Your goal
Give the lines of the listing below as a JSON list of strings, from the line with "Given: Sort table by Type column" up to and including the line with "(1175, 233)", one string per line with blank lines left out. Leave the pictures out of the answer.

Data
- - - - -

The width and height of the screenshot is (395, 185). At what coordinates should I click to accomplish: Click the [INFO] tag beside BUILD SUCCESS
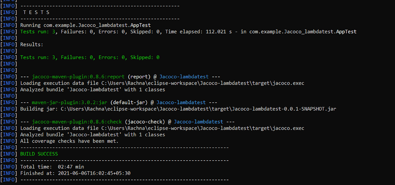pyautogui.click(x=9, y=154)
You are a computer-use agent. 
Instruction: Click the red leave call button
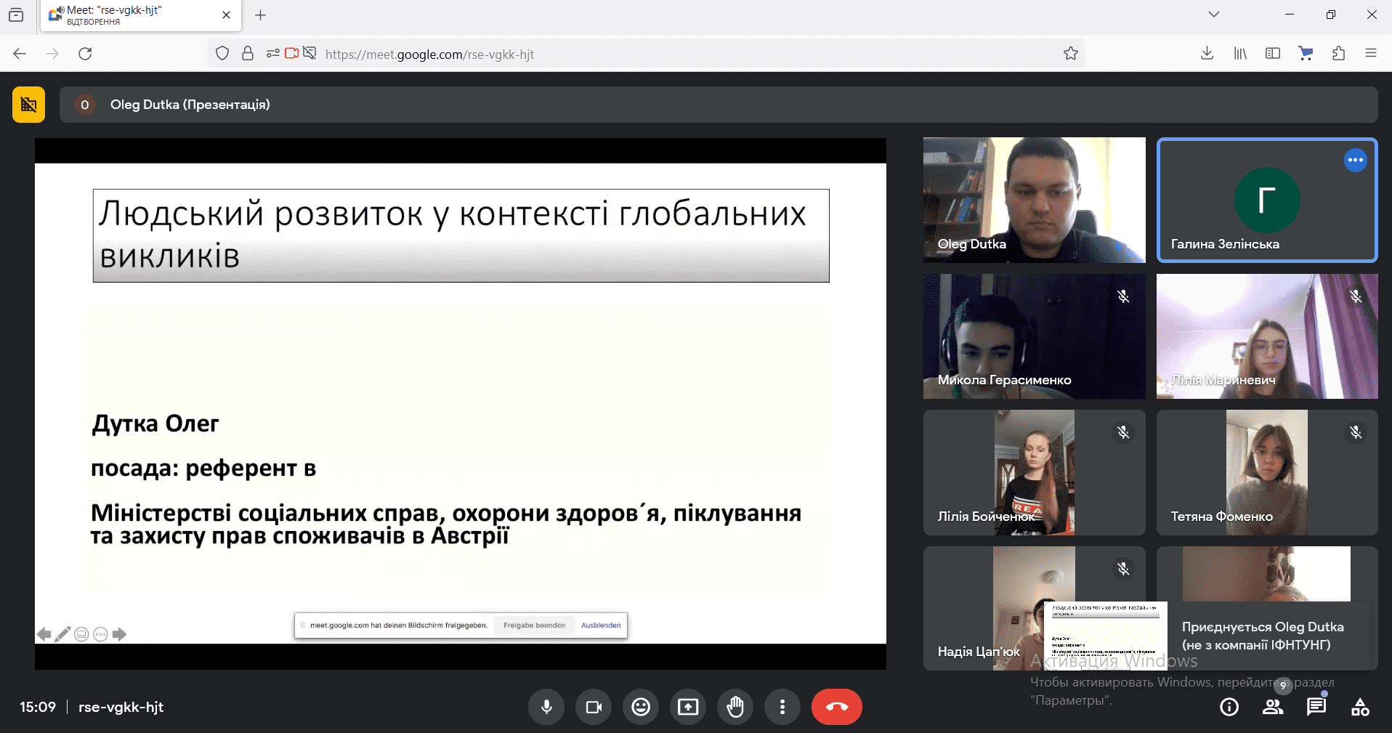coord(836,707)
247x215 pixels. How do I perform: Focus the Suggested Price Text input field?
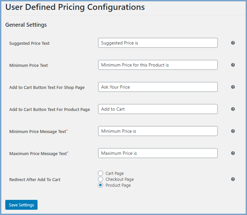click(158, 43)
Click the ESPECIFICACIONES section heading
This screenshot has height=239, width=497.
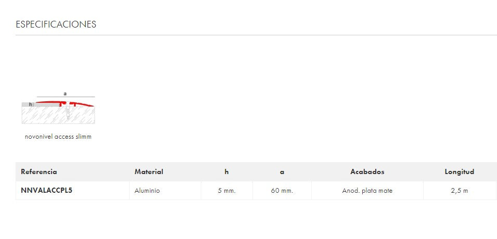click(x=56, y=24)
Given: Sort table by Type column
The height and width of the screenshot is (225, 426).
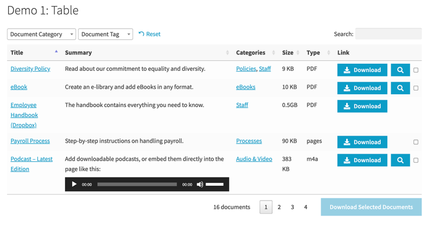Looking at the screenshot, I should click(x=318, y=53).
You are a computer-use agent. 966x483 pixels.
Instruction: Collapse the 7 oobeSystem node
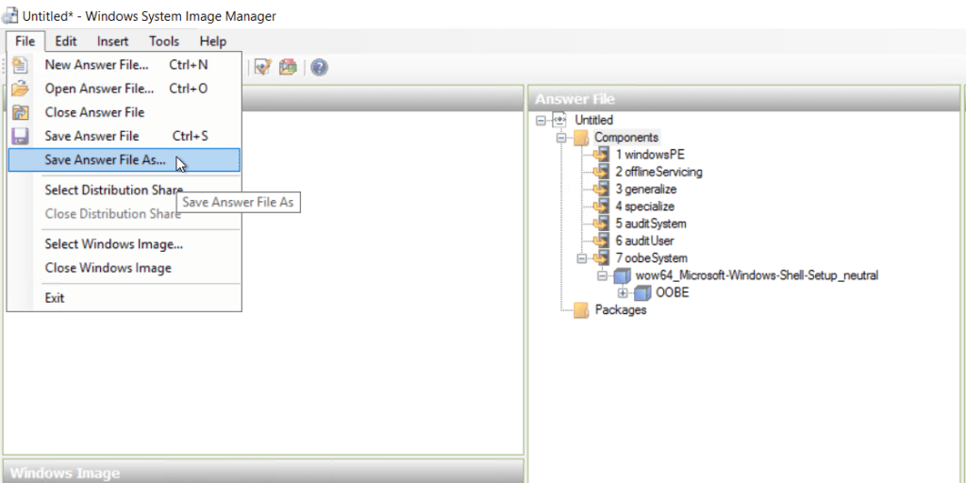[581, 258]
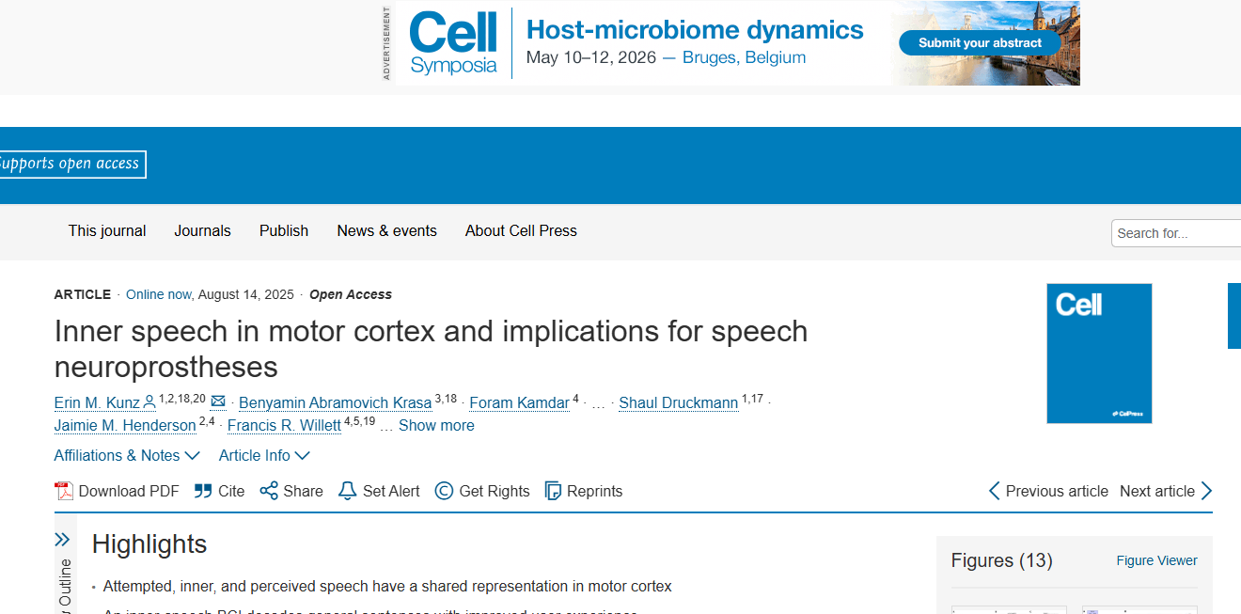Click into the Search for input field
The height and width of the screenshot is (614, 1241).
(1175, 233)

- - - - -

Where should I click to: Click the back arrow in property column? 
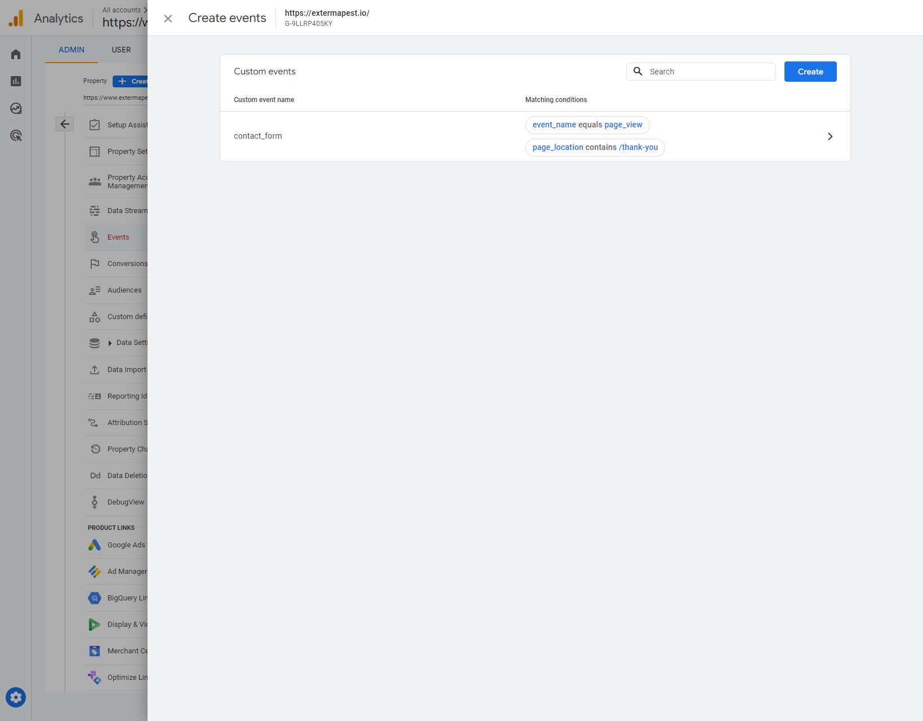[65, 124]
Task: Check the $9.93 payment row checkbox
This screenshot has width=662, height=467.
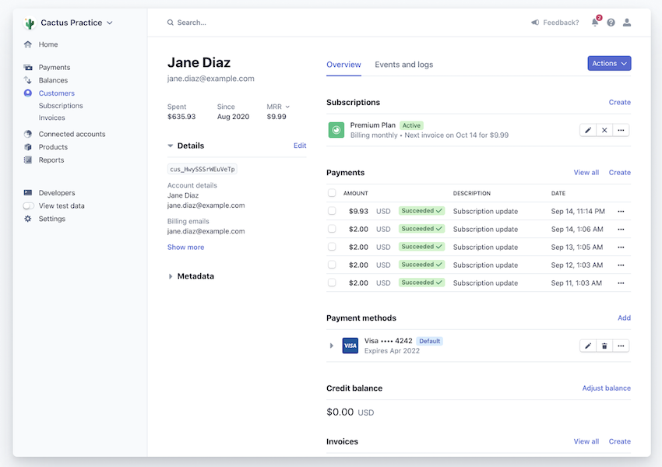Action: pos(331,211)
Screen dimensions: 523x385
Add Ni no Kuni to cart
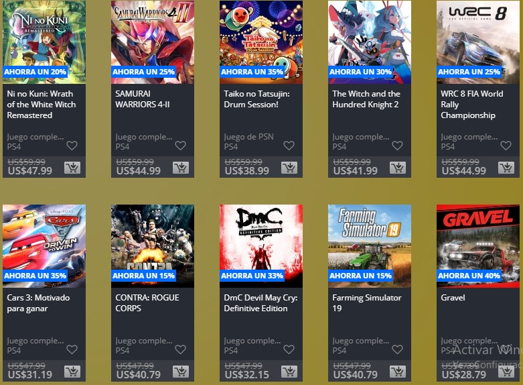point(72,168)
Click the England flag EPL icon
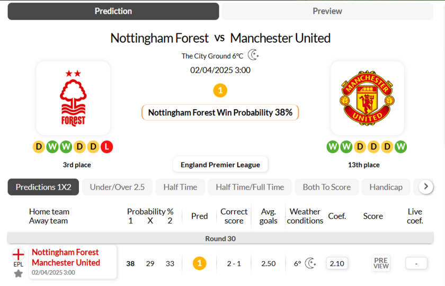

- - - - -

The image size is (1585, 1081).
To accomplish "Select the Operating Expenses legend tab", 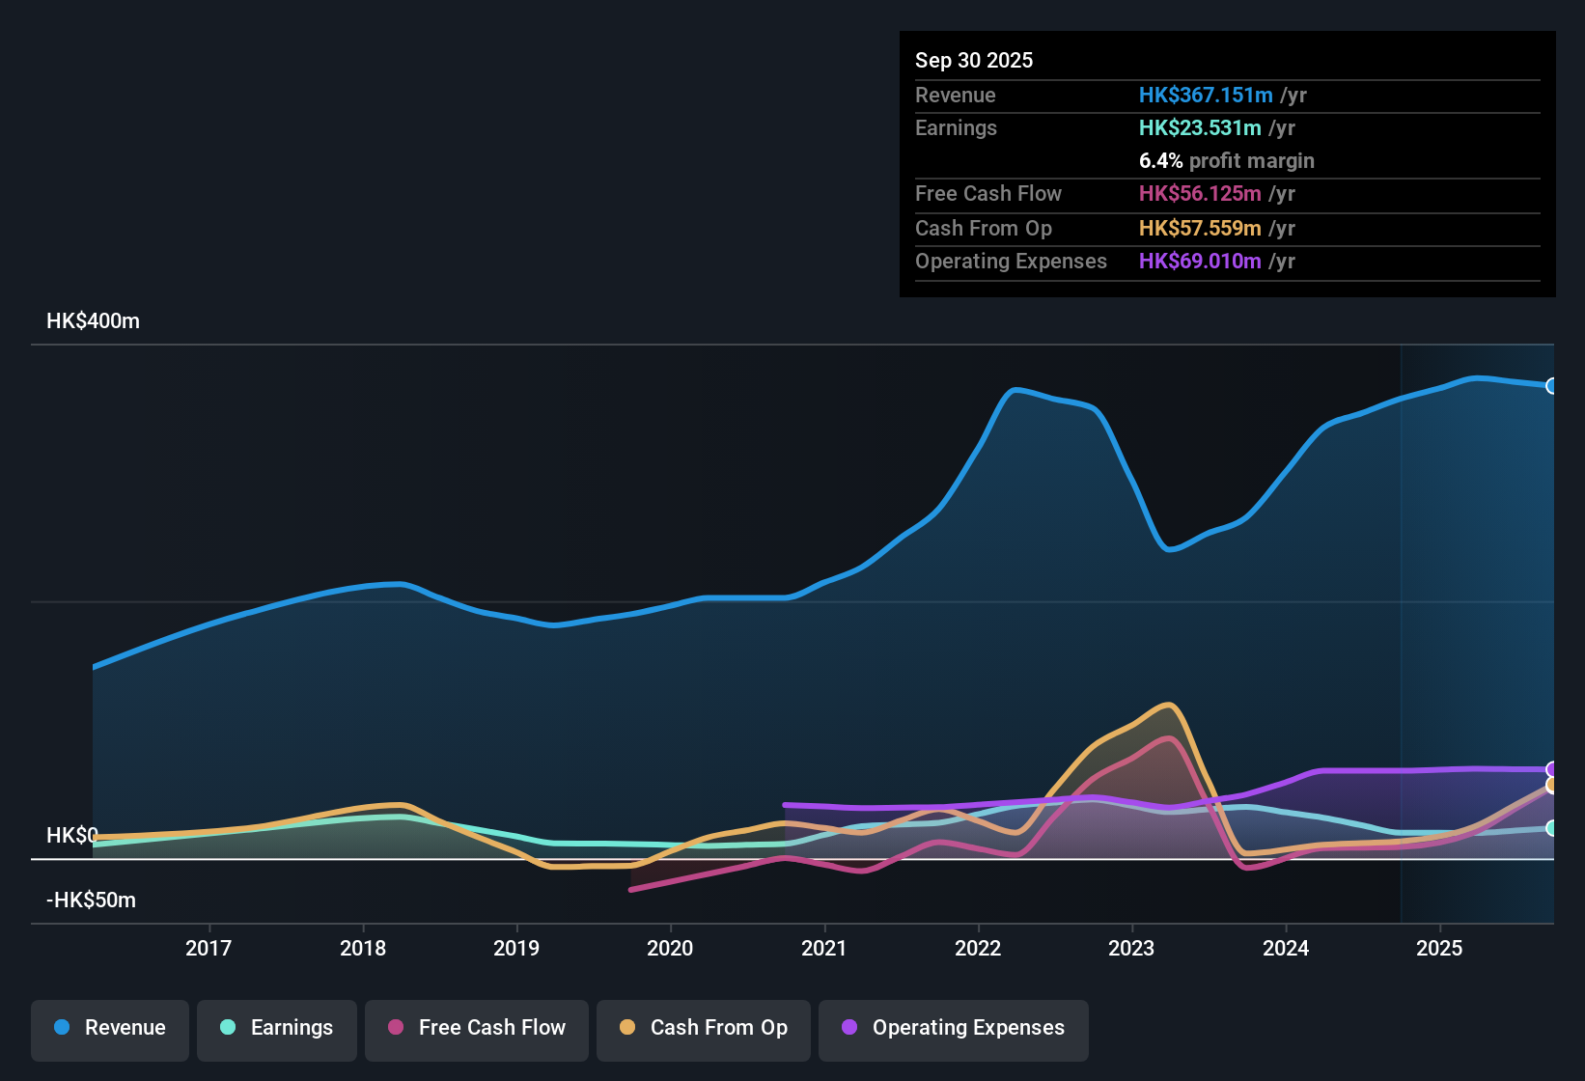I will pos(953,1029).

- - - - -

Task response
[
  "Given: Sort table by Type column",
  "The height and width of the screenshot is (225, 426).",
  "Looking at the screenshot, I should click(x=318, y=53).",
  "You are a computer-use agent. 966x483 pixels.",
  "Instruction: Collapse the 7 oobeSystem node",
  "[581, 258]",
  "Click into the Search for input field",
  "The height and width of the screenshot is (614, 1241).",
  "(1175, 233)"
]